While the elimination of QT will likely have only a minor impact on bond yields over the long run, the announcement was enough to knock 0.20% off the five-year GoC bond yield last Thursday.
Trump 2.0
When Donald Trump is sworn in today, he will begin his new term with a bond market that hasn’t been behaving as expected lately.
Normally when the Fed starts to cut its policy rate, longer-term US Treasury yields will decrease in sympathy, but the opposite has happened this time. The benchmark 10-yr US Treasury yield has spiked about 1% higher since the Fed’s initial 0.50% rate cut in September.
That has led to speculation that bond-market investors aren’t confident the Fed will do enough to contain inflation pressures and/or that the federal government will sufficiently rein in its profligate deficit spending.
The upward momentum in US Treasury yields is a likely sign that bond-market investors are building in a Trump-related risk premium. That premium will likely remain until there is more clarity around Trump’s inflationary tariff and mass deportation threats.
The small US bond-yield rally that started after the release of the latest US CPI data on Wednesday had already dissipated by the close of business on Friday.c
Note: If you are in the market for a mortgage today and want my take on the best options currently available, check out the section labelled Mortgage Selection Advice For Early 2025 in this link.
The Bottom Line: GoC bond yields fell sharply last week and have now fully retraced their recent run-up.
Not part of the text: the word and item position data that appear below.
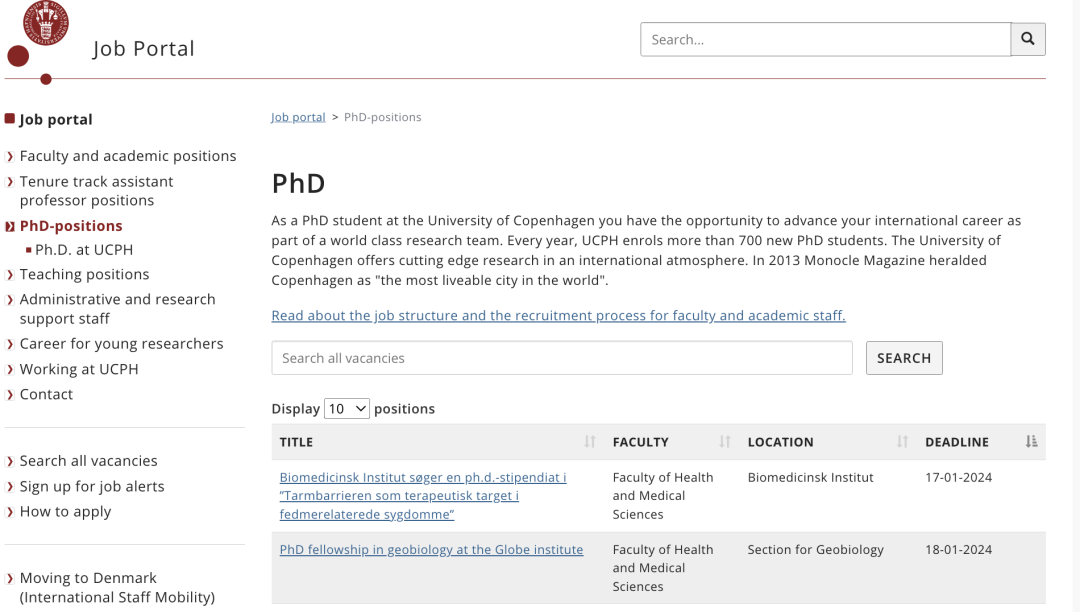Click the Search all vacancies field
Viewport: 1080px width, 612px height.
(x=561, y=358)
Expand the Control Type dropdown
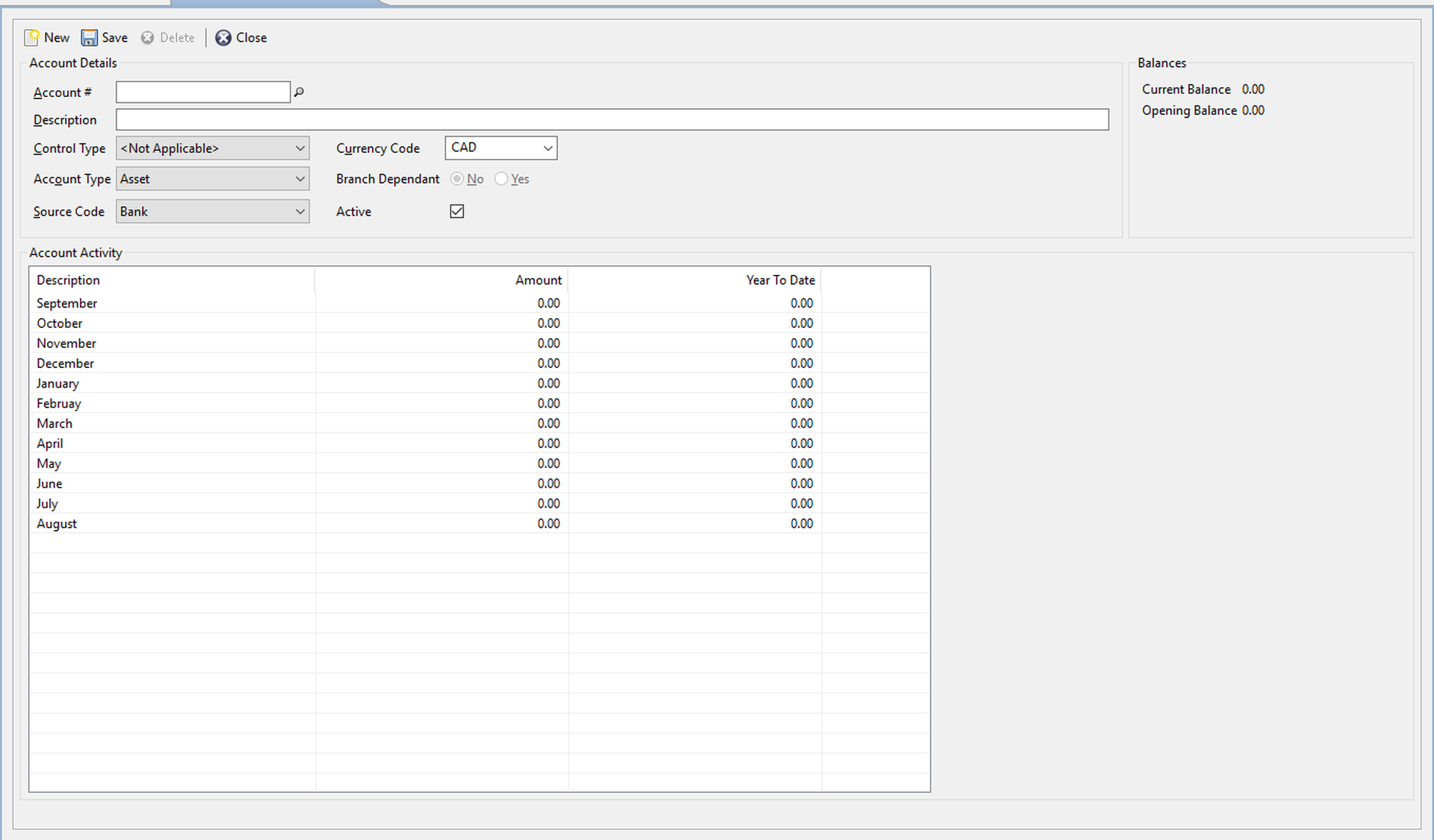 click(213, 148)
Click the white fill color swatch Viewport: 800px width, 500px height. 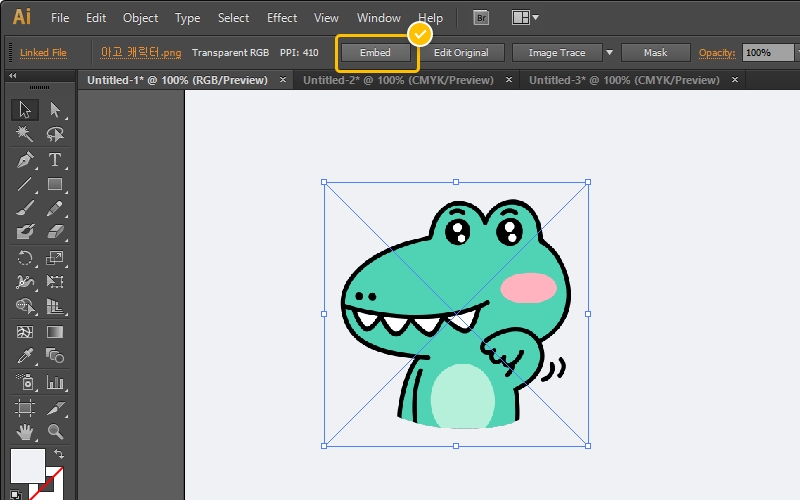(26, 467)
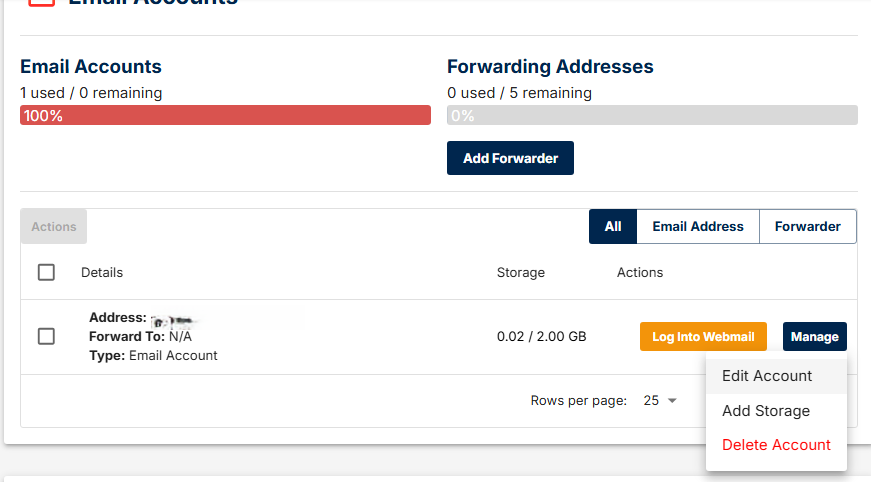Screen dimensions: 871x482
Task: Click the greyed-out Actions bulk button
Action: 54,227
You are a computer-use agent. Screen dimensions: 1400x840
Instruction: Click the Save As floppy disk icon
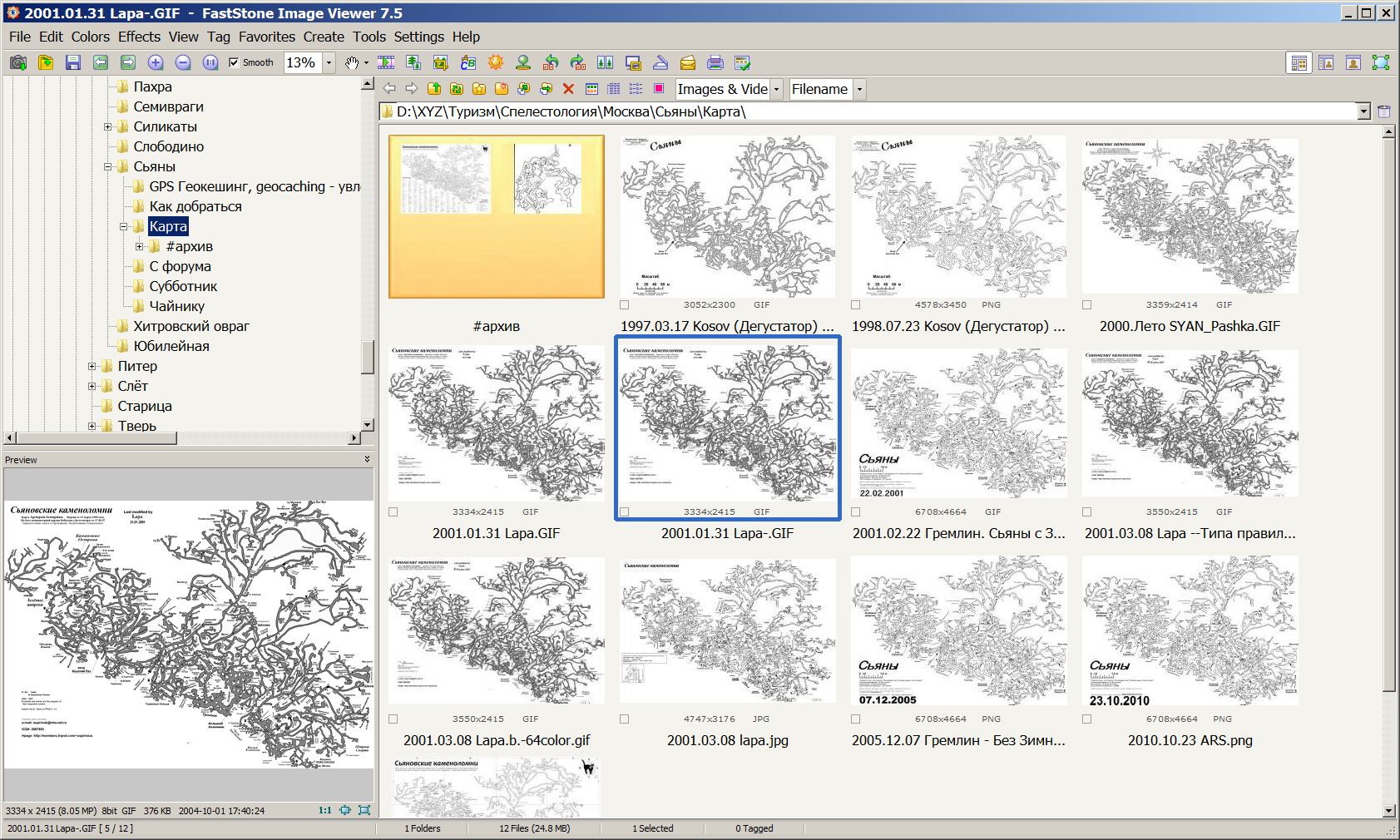click(73, 63)
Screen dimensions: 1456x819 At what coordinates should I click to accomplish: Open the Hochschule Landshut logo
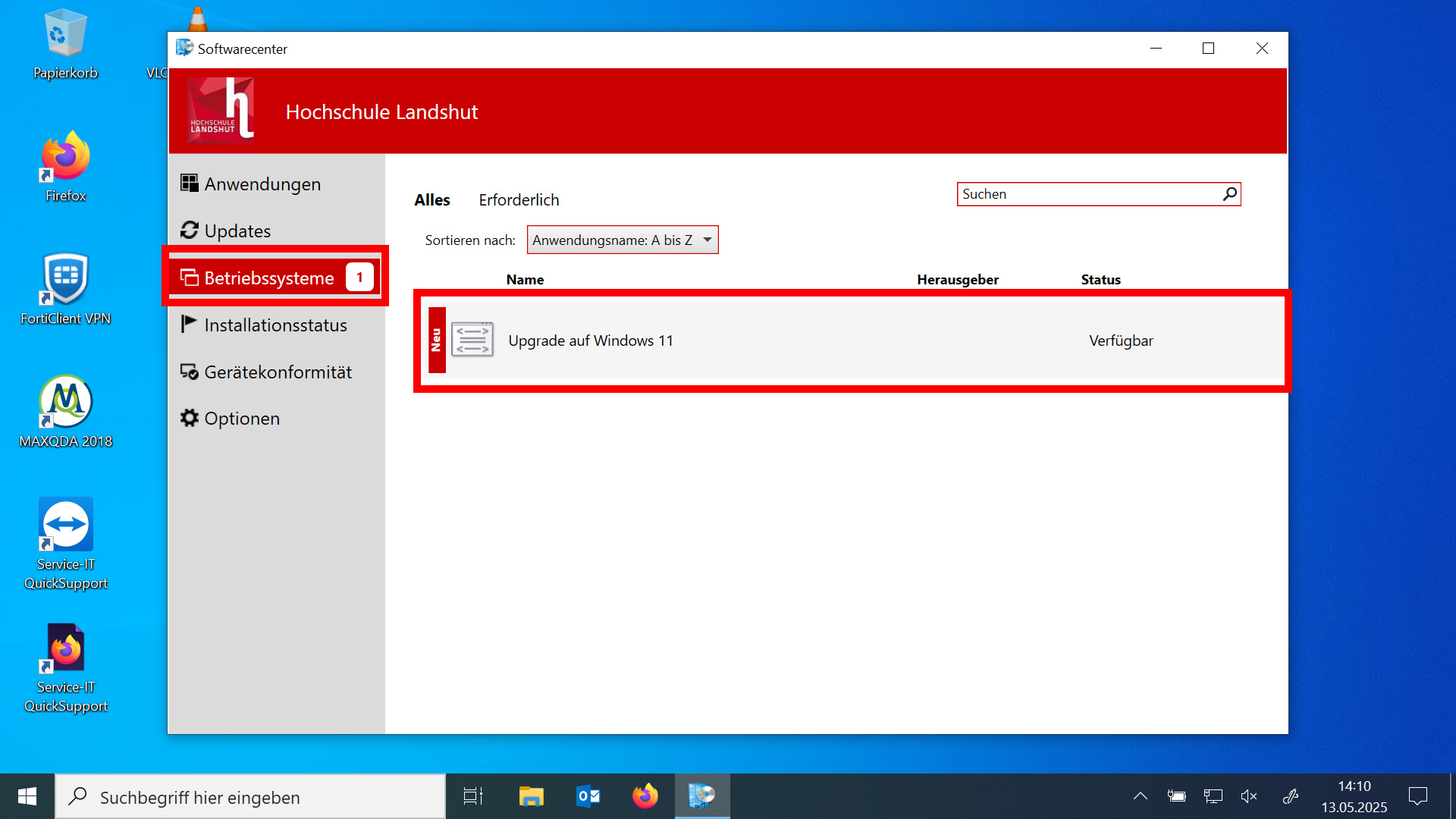point(220,110)
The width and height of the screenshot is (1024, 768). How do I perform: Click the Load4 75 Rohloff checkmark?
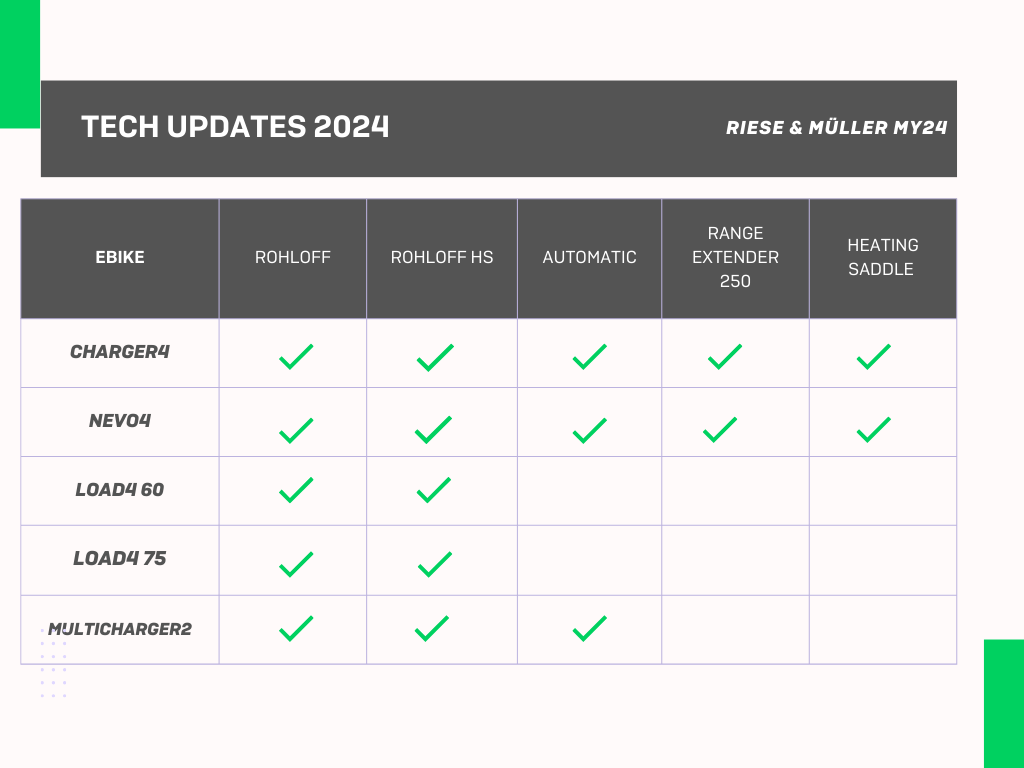[296, 564]
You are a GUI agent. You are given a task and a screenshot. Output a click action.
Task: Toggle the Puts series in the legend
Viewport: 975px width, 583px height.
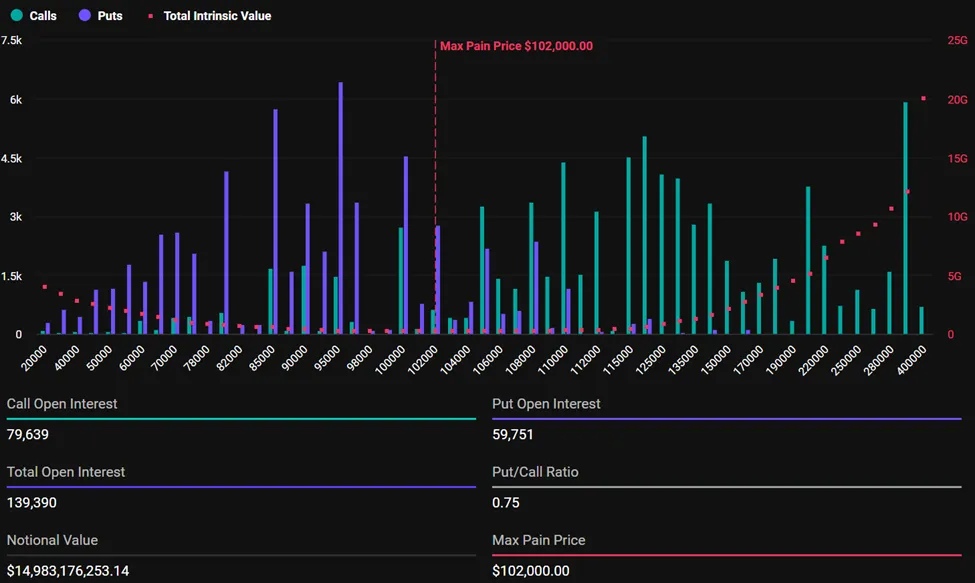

The upward pressure on our fixed mortgage rates has therefore dissipated. The recent round of increases to our fixed mortgage rates is now being unwound.
Five-year variable-rate discounts were unchanged last week.
We will receive the BoC’s latest business and consumer surveys today, and Statistics Canada will release our CPI data, for December, on Wednesday. Both reports could serve as catalysts for the next move in GoC bond yields – but so too could the Trump tariff announcements that have been handing over our heads like the sword of Damocles.